Alcuni paesi hanno obiettato, contro l’evidenza scientifica, che questa informazione genetica digitale non costituisce di per sé materiale genetico, sostenendo che non si tratta di materiale genetico “tangibile”. Si mette così in dubbio l’importanza di affrontare questo argomento nella CBD e trattarlo secondo il Protocollo di Nagoya. Siamo scioccati dal fatto che alcuni paesi dell’Unione europea, ad esempio, utilizzino due pesi e due misure per servire i loro interessi. Quando si parla di accesso alle informazioni genetiche, questi paesi affermano che è l’accesso è indipendente dalla risorsa genetica fisica, in altre parole dal materiale. Ma quando si tratta di applicare i loro brevetti, dicono esattamente il contrario. L’Articolo 9 della direttiva europea 98/44 sulla protezione giuridica delle invenzioni biotecnologiche dice:

“Articolo 9

La protezione conferita da un brevetto su un prodotto contenente informazioni genetiche o costituite da informazioni genetiche si estende a qualsiasi materiale, fatto salvo l’articolo 5, paragrafo 1, in cui il prodotto è incorporato e in cui l’informazione genetica è contenuta e svolge la sua funzione.”

Pertanto, su base legale, le risorse genetiche sono formate da componenti tangibili e intangibili. Stiamo assistendo, da parte di alcuni paesi, a dichiarazioni politiche camuffate da affermazioni scientifiche. Questo mettere in questione che le informazioni genetiche digitali siano parte del materiale genetico, da parte di alcuni paesi industrializzati, non deriva che da interessi particolari.

Infatti se si accetta che le informazioni genetiche digitali non siano soggette al Protocollo di Nagoya, il loro uso non sarà regolato o monitorato.

Ci sembra che la posizione di questi governi sia motivata dal fatto che difendono gli interessi di multinazionali che già posseggono megaserver con cui possono archiviare e analizzare tali dati. Deve essere chiaro che sono pochi i paesi privilegiati che hanno la tecnologia per elaborare questi dati e, chiaramente, non vogliono che questi dati siano soggetti al Protocollo di Nagoya. Senza nessuna regolazione internazionale, sarà possibile utilizzare questi dati genetici digitali per creare e brevettare il materiale vivente senza sottostare ai meccanismi di condivisione dei benefici (benefit sharing), senza dover ottenere il Consenso Previo LIbero e Informato delle comunità e senza dover rispondere al principio di tracciabilità. Quindi, stiamo assistendo a una nuova fase di biopirateria.
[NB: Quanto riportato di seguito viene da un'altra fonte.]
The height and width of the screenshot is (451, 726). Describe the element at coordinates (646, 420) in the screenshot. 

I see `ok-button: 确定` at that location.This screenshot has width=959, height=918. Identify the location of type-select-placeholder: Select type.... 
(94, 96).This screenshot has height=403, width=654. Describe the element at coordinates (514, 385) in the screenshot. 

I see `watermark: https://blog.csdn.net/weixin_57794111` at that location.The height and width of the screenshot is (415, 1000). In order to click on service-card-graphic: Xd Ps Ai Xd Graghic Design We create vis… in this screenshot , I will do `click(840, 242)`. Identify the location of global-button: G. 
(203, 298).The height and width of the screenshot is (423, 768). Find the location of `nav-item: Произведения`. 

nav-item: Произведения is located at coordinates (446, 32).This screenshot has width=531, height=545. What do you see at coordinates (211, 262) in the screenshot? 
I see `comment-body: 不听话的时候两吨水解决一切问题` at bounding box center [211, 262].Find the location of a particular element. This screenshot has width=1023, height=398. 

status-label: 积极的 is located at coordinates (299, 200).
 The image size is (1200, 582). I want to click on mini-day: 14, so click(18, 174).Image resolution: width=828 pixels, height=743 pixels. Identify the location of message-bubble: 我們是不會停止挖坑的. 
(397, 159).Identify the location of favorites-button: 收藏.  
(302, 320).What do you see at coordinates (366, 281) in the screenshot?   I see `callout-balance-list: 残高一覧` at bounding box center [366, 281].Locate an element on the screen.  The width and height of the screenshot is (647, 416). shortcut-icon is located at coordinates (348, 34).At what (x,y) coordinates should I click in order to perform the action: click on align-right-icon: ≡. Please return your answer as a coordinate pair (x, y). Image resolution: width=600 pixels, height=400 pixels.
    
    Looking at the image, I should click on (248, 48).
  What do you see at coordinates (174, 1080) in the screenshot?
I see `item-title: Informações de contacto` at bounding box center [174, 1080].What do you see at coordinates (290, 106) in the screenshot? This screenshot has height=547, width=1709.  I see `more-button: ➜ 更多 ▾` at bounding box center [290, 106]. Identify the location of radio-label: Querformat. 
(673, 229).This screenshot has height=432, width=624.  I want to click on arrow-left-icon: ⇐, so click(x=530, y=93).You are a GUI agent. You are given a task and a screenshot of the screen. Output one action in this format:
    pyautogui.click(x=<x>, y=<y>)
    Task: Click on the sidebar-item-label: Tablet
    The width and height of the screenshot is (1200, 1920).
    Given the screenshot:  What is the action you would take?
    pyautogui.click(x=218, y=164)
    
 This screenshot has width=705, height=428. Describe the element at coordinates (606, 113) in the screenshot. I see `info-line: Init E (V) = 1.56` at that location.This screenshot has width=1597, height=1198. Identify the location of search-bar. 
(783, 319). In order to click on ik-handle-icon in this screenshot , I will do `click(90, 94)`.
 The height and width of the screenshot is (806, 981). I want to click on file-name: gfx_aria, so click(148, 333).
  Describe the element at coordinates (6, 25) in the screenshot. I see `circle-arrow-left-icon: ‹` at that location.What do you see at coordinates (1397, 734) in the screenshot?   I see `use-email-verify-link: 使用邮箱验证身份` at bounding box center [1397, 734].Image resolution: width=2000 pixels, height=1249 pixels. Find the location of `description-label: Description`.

Si può quindi dire che si tratta di colonialismo digitale, poiché non solo queste tecnologie non sono realmente accessibili ai paesi meno privilegiati, ma proprio questi paesi saranno il luogo di sperimentazione di queste tecnologie.

Fortunatamente, alcuni paesi come Cina, India, Bolivia, Marocco, i rappresentanti dei movimenti giovanili, delle donne e dei Popoli Indigeni sono stati in grado di ricordare con forza che l’informazione genetica è materiale genetico, che sia tangibile o no, ed è importante che il suo uso va inquadrato nel Protocollo di Nagoya.

Via Campesina ribadisce che la questione delle informazioni genetiche digitali dovrebbe essere discussa nella CBD, ma poiché il presidente della sessione non ci ha dato la parola su questo punto di agenda, non abbiamo potuto sostenere pubblicamente questa posizione. È dunque fondamentale assicurarsi che il Protocollo di Nagoya possa regolare l’uso di queste sequenze digitali.